Professor of Public Policy, HKS; Sturgis Hooper Professor of Geology and Professor of Environmental Science and Engineering, FAS


This course will consider the challenge of climate change and what to do about it. Students will be introduced to the basic science of climate change, including the radiation budget of the Earth, the carbon cycle, and the physics and chemistry of the oceans and atmosphere. We will look at reconstructions of climate change through Earth history to provide a context for thinking about present and future changes. We will take a critical look at climate models used to predict climate change in the future, and discuss their strengths and weaknesses, evaluating which forecasts of climate change impacts are robust, and which are more speculative. We will survey a range of climate change impacts, also looking at what strategies might be developed to better adapt to climate change, and the implications of those strategies for sub-national and international equity. We will look at the complex interactions between climate and human society, including climate impacts on agriculture and the relationship between climate change, migration and conflict.

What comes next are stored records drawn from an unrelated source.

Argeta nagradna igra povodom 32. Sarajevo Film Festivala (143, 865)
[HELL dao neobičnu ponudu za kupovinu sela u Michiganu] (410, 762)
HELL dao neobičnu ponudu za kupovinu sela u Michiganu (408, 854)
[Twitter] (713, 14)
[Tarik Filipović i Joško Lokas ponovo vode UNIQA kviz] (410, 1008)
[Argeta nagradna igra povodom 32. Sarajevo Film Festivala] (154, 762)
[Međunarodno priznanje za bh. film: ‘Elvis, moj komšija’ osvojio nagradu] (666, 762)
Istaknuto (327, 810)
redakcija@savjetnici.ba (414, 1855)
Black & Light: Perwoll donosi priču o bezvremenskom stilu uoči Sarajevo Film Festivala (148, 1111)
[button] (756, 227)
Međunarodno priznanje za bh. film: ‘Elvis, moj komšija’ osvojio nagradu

The last half of the class will consider what to do about climate change. First, we will review the recent history of greenhouse gas emissions, as well as various national and international efforts to limit emissions in the future. We will discuss reducing carbon emissions using forestry, agriculture and land use, and then focus on how to transform the world’s energy system to eliminate CO2 emissions. We will conclude by examining different strategies for accelerating changes in our energy systems to limit greenhouse gas emissions.

The course is intended as a foundational course on climate change for graduate students from around the university, preparing them for more specialized courses in their individual degree programs. No prerequisites are required; students will be encouraged to apply their different preparations and interests to the various individual and group assignments. The course emphasizes the scientific and technological aspects of climate change (including the clean energy transition), but in the context of current issues in public policy. Students in this course will be encouraged to engage with other students from around the university through classroom sessions that will meet at HKS.  This course is intended for graduate students only. Students who are not in HKS should enroll in EPS 239 rather than in IGA 402 - as both courses will meet synchronously. 

Please note, all students in IGA 402 (HKS) and EPS 239 (FAS) will watch GENED 1094 lectures either live or on Panopto (video within Canvas) prior to attending the class sessions. GENED 1094 meets MW from 12:00-1:15 PM. In addition, all students are required to attend a class session on Mondays at 4:30 PM at HKS.